Combined, the two have been part of the UCHealth system for nearly a decade and say things now have not changed much since March, when COVID-19 was still new and its trajectory was uncertain.
To date, just under 400,000 Americans have died from COVID-19, many of whom have spent their final moments with no one other than nurses who do not only shoulder the weight of care, but in most instances, the weight of entire families
“The weight of knowing that you’re the only person in [the ICU], I remember when that first hit me at the beginning of the pandemic,” said Dobbins. “I was like, 'If I don’t say something or do my job to the best of my ability or advocate for my patient, there’s no one else that will.'”
Long hours, emotional stress, and few people who truly get it, Dobbins and Quinn say it can be overwhelming, if not for the bond they have forged with each other through this crisis.
“There’s no way we could’ve done this without each other,” said Dobbins.
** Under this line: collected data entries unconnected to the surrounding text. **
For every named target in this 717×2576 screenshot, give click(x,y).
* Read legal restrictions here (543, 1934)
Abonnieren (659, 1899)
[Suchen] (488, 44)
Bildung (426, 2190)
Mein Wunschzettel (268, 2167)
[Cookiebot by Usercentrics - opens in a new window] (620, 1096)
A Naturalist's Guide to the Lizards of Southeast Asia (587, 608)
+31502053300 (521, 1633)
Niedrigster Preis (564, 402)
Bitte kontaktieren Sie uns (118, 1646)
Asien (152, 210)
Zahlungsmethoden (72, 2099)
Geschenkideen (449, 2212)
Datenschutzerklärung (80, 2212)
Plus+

“People at work are more understanding of [what we go through], and when you’re unpacking, they kind of talk you through it, get you through it, but it’s also kind of nice to dump it on someone,” added Kellie Lind, who also works with Dobbins and Quinn.
As for what we, on the outside, can do? Dobbins, Quinn, and Lind all say that wearing our masks, washing hands, and remaining socially distant helps out their mental state more than we know, as they are the ones tasked with dealing with the ramifications of our actions.